== Segment start ==

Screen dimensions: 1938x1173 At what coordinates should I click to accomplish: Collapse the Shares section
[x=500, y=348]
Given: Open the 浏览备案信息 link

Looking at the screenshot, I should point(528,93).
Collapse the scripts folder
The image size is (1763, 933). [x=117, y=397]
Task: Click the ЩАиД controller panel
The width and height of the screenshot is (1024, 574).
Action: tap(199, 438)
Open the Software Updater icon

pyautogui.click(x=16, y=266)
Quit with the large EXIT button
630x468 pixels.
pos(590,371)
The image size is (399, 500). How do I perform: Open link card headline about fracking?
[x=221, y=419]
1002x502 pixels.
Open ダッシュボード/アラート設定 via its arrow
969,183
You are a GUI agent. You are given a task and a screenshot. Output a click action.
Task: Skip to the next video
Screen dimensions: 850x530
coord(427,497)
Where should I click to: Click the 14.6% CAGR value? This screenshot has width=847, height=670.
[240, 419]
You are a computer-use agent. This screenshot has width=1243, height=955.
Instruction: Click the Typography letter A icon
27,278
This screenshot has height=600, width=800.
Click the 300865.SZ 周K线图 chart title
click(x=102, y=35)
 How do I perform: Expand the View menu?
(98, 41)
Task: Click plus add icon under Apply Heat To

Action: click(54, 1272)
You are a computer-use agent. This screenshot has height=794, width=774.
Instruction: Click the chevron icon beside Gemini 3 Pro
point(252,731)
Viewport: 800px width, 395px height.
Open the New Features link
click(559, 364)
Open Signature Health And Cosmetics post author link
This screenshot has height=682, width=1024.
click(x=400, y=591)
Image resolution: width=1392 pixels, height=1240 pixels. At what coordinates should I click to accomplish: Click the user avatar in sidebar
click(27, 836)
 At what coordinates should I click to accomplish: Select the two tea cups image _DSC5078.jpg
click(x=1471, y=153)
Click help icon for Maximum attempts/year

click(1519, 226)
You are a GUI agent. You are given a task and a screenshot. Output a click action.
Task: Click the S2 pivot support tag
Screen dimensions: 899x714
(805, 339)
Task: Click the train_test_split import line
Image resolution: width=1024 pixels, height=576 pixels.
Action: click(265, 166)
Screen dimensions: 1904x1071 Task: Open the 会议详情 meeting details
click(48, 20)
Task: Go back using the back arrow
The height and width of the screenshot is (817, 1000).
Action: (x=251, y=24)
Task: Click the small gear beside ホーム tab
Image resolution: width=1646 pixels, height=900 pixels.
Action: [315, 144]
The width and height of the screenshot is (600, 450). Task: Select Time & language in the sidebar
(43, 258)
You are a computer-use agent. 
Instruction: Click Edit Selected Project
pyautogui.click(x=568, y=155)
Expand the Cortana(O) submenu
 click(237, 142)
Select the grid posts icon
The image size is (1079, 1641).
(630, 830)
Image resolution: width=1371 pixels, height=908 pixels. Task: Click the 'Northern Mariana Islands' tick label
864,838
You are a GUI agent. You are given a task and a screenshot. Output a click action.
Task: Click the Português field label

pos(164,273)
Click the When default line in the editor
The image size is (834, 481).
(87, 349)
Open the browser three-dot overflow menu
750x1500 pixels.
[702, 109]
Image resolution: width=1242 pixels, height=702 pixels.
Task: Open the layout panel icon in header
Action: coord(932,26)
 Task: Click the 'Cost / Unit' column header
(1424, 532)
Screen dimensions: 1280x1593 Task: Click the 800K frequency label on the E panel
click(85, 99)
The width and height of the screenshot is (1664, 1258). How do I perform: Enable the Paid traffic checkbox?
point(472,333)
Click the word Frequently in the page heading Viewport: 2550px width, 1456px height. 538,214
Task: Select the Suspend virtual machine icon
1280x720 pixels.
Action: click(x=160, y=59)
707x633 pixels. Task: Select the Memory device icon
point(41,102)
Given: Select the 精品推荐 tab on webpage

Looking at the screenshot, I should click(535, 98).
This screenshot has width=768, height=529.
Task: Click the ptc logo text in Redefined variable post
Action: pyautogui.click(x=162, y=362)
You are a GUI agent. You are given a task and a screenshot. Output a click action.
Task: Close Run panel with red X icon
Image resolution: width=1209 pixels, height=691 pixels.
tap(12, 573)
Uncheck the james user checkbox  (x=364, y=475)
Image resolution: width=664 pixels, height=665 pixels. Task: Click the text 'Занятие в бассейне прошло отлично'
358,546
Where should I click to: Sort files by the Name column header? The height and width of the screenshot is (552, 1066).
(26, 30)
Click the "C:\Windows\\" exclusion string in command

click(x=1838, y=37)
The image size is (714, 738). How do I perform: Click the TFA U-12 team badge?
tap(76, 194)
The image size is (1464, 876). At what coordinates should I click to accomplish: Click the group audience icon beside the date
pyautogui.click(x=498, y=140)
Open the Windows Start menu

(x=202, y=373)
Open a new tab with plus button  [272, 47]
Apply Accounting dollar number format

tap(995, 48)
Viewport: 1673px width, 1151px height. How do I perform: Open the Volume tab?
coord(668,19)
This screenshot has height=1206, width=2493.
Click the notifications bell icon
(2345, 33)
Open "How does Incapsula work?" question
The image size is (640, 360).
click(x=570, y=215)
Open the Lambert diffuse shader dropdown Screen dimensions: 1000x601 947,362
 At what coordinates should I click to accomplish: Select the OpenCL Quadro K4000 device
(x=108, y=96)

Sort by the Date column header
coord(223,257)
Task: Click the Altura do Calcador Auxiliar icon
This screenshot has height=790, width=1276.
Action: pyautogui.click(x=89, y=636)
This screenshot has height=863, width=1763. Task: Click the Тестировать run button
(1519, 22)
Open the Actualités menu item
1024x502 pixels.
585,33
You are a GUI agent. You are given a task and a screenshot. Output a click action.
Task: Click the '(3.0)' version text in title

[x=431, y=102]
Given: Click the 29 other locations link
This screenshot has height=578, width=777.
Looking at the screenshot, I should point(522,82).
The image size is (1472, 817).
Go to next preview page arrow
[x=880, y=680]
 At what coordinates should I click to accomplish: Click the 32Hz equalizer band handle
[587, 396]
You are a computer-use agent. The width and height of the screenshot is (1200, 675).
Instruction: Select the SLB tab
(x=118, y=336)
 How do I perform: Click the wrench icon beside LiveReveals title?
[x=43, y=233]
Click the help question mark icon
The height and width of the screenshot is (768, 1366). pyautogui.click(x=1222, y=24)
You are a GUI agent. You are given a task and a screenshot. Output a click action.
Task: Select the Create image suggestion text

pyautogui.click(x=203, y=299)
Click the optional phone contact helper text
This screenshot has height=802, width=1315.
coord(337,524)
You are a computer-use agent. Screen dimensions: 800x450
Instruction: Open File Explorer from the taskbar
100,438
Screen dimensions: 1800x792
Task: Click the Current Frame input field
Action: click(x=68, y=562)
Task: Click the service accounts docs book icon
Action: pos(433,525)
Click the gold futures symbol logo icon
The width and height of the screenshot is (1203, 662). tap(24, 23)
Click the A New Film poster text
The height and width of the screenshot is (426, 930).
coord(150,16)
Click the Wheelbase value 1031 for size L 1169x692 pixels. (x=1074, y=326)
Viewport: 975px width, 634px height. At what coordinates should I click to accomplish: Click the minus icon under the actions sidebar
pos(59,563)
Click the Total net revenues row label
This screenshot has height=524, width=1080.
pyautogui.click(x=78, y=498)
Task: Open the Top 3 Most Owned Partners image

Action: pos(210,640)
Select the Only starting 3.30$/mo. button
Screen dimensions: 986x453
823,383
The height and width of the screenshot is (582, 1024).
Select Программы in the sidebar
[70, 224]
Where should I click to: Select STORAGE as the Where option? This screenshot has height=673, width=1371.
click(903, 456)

== Segment end ==

> _Task prompt_:
Copy every line of the listing where the word "computer" appears.

> _Problem solution_:
You are a computer-use agent. This screenshot has width=1243, height=955.
You are a computer-use agent. This screenshot has height=794, width=774.
You are a computer-use agent. 
You are a computer-use agent. The width and height of the screenshot is (1200, 675).
You are a computer-use agent. Screen dimensions: 800x450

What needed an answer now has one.